BERGER: I love my Vision Pro. I have one, and I keep watching movies because it is like in the cinema. The audio is amazing. You sit back, and you have the audio coming, and I don't know how it works, but it feels like it comes from the room. Then you can select the size of your screen, the setting, where you want to watch a movie — in a theater, outside, by a lake, or by the mountains — you can dim the lights, you can bring them up. You keep forgetting, yourself, that you’re watching a movie.
But what I first found when I first tested it is immersive photographs are amazing and they could be an amazing tool. Let's apply it to my job: it could be an amazing tool for location scouting because it's the first time that I see a location, let's say, the desert or a house, and I seem to be in the place. I really feel I'm there.
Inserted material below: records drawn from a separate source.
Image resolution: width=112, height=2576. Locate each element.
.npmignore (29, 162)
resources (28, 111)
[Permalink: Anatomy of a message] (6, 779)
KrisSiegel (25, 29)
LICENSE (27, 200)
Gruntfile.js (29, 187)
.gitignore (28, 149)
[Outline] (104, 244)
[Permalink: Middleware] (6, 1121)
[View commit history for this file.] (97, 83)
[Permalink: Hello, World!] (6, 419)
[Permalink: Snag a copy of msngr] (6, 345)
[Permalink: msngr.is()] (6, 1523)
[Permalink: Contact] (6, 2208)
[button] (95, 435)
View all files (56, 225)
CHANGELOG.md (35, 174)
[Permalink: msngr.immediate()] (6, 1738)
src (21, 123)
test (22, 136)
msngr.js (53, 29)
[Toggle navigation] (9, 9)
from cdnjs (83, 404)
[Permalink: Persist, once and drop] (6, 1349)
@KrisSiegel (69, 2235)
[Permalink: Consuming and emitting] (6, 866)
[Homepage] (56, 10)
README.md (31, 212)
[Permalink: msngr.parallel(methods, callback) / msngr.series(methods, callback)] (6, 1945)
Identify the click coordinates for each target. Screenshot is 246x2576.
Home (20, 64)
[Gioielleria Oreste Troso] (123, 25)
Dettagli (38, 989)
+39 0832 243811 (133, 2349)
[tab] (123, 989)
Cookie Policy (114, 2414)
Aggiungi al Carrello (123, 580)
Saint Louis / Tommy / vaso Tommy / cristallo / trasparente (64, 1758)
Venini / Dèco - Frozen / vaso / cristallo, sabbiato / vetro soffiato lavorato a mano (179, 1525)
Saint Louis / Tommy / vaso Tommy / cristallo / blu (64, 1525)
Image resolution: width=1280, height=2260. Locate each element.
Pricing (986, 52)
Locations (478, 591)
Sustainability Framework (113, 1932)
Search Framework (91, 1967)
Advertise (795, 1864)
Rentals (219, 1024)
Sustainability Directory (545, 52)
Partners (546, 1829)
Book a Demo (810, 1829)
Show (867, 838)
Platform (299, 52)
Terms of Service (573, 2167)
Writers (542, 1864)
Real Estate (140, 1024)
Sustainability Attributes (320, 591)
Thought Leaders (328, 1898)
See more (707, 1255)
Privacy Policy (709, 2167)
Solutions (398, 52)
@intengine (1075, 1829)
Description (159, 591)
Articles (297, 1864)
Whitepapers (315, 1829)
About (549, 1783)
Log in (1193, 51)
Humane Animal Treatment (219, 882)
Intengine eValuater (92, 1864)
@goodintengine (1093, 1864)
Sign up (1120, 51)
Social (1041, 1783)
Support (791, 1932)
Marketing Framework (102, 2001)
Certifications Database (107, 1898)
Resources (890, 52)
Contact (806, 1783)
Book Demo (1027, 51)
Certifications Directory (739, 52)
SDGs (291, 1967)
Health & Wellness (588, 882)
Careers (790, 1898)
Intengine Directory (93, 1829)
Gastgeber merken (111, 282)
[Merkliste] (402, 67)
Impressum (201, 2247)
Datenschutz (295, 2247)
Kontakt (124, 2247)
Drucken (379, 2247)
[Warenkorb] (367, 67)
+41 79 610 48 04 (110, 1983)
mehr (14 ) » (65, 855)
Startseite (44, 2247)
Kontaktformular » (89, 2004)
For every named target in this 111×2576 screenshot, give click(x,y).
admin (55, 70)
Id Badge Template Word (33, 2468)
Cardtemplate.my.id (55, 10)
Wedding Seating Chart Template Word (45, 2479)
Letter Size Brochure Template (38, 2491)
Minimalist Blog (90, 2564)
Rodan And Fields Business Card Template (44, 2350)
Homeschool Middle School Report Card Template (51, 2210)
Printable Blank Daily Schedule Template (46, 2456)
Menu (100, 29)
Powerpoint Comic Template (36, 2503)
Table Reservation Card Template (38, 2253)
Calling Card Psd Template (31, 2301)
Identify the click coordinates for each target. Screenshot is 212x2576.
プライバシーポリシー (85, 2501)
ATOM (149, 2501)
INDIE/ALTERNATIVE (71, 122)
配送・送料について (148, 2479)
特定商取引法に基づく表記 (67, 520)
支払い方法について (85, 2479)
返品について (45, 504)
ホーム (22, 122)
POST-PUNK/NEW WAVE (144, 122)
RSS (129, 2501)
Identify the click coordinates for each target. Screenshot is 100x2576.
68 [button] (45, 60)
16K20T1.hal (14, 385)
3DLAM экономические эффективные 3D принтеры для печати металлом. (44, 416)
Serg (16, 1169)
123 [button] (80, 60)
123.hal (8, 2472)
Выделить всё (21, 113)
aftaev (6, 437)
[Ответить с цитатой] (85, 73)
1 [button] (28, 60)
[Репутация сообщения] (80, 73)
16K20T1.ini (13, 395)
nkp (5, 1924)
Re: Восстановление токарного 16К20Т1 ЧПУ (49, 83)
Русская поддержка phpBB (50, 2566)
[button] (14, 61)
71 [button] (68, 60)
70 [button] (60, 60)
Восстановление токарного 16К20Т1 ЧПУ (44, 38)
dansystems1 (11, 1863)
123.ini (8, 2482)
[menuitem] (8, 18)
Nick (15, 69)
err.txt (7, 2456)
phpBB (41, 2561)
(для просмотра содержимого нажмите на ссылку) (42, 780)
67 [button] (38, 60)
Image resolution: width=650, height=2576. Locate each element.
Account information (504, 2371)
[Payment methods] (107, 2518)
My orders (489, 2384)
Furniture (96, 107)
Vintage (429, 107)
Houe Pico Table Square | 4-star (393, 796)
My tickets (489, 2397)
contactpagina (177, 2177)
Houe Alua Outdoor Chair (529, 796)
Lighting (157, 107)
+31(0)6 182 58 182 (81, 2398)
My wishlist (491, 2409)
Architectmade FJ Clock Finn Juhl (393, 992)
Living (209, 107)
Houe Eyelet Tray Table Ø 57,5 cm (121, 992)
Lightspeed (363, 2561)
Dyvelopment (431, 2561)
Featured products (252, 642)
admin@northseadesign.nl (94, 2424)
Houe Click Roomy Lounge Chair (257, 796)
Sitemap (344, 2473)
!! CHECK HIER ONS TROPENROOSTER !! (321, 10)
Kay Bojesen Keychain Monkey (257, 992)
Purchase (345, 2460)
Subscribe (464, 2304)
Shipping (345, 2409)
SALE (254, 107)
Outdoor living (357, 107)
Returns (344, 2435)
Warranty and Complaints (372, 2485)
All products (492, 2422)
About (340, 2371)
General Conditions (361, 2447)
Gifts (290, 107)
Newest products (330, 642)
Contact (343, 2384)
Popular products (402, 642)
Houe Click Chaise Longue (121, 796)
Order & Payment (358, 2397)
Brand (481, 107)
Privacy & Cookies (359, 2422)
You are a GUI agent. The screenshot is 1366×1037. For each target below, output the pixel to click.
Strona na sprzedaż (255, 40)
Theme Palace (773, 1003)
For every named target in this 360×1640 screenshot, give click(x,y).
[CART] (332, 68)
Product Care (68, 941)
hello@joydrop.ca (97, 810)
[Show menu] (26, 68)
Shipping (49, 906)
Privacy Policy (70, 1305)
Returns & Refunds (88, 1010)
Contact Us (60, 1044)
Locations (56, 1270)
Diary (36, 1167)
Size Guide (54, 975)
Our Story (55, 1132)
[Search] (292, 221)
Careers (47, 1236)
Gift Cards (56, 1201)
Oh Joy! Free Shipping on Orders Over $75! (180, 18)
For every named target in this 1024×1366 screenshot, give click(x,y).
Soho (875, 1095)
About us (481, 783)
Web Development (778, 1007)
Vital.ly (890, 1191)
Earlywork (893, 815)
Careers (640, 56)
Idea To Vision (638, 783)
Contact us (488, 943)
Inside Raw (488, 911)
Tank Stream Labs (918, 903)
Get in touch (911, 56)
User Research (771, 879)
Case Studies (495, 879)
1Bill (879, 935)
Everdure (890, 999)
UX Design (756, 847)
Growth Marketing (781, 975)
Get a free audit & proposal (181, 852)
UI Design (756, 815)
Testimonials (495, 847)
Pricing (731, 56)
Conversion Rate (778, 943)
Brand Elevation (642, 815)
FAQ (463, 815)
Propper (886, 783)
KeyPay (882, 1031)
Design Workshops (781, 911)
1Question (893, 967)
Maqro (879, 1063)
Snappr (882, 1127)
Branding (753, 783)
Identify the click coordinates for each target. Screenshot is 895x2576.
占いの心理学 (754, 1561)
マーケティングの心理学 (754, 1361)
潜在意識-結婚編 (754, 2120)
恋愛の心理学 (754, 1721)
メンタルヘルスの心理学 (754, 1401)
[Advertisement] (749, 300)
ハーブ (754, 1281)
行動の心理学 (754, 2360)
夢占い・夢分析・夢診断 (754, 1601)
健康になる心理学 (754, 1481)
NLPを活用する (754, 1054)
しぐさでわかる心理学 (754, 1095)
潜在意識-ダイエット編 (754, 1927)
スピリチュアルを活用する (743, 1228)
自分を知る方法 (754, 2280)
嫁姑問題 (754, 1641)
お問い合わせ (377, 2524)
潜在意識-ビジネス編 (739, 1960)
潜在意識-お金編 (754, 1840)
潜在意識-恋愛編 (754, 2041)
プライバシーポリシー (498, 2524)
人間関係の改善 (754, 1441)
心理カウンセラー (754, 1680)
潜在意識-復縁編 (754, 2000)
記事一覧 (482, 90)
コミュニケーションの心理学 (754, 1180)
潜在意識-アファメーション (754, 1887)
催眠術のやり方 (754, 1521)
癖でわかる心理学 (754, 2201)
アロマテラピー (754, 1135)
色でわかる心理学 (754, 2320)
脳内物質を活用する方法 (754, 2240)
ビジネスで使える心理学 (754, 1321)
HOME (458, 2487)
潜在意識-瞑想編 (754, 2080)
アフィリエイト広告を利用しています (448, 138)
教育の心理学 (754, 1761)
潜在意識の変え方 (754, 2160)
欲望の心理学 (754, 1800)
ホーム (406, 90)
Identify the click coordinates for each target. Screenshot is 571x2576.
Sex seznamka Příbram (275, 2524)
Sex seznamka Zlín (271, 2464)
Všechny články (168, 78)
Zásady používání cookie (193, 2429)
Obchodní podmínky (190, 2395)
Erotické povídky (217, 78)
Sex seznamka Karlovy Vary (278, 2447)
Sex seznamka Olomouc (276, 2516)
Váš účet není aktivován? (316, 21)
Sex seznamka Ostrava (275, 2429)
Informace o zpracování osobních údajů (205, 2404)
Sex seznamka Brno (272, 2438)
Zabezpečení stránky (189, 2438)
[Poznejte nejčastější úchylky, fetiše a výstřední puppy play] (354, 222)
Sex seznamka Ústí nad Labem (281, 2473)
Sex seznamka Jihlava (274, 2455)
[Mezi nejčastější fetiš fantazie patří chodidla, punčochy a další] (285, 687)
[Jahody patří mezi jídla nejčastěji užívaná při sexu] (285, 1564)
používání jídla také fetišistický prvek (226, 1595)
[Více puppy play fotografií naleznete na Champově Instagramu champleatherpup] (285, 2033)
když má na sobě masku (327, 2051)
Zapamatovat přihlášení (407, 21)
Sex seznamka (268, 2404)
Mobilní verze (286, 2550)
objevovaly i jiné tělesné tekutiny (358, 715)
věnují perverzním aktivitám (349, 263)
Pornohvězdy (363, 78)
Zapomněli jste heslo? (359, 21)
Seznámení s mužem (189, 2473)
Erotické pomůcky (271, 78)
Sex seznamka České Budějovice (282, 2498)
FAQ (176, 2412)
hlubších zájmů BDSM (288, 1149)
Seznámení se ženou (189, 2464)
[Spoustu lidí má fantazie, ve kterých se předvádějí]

Usually, when I get 2D photographs, I always think, “Oh, I’ve got to see this location, that location, and that location.” I think with this technology, you could eliminate a lot of those visits and a lot of those costly travels for a lot of people. You can really hone down on your locations and see that. But I also obviously love watching our movie as an immersive quality, and I love watching my cuts from my 2D movies because I feel like I am in the cinema. So, I use it for a lot of different things.
COLLIDER: I'm optimistic, and I'm hoping that Apple will film the Louvre or a big museum using these cameras and allow people who are not able to travel to be able to put on a headset and experience other places through the magic of this device, being able to walk around the Louvre and look at the Mona Lisa without a crazy line of people in front of you.
BERGER: Absolutely. Great idea.
Submerged is now available to watch exclusively on Apple Vision Pro.